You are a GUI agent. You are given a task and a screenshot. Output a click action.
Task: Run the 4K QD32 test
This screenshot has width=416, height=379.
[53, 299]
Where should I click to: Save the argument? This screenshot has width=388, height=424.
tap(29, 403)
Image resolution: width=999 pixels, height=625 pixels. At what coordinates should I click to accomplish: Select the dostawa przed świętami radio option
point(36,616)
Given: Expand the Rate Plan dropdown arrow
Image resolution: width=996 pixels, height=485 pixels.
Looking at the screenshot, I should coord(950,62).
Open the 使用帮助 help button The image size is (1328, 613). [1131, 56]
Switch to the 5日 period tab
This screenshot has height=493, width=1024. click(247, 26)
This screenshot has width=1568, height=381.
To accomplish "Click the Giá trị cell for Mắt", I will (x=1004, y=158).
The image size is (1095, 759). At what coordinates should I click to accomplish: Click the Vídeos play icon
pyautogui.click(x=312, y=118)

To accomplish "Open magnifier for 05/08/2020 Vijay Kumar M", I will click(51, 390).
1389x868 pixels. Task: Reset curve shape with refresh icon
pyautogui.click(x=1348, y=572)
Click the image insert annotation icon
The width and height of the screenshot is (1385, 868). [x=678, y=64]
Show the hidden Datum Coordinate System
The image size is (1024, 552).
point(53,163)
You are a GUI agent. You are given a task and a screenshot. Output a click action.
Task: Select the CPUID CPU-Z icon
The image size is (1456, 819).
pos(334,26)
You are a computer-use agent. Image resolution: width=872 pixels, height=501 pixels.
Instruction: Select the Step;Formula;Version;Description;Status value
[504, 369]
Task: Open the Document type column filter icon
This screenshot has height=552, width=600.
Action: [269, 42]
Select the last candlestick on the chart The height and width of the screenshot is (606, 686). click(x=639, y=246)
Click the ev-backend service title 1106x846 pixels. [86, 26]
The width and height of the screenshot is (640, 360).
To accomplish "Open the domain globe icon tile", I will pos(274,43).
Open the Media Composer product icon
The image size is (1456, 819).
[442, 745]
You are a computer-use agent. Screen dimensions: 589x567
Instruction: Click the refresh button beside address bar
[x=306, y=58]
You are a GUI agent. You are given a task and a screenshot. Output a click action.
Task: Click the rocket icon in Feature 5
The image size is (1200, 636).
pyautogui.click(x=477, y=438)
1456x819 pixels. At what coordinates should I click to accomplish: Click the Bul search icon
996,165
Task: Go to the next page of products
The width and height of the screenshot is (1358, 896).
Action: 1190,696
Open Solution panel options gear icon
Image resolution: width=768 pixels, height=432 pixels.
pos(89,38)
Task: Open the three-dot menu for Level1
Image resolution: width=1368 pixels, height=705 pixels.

+++++

Given instruction » Rescale the rows from the start through the line containing "tap(29, 403)", reproducing each of those lines in full, requests included. Multiply every coordinate in the answers by 0.95 and round it to a whole number, with halves rounded up.

Exercise result »
You are a GUI agent. You are given a task and a screenshot. Output a click action.
Task: Run the 4K QD32 test
This screenshot has width=416, height=379.
[50, 284]
Where should I click to: Save the argument? This screenshot has width=388, height=424.
tap(28, 383)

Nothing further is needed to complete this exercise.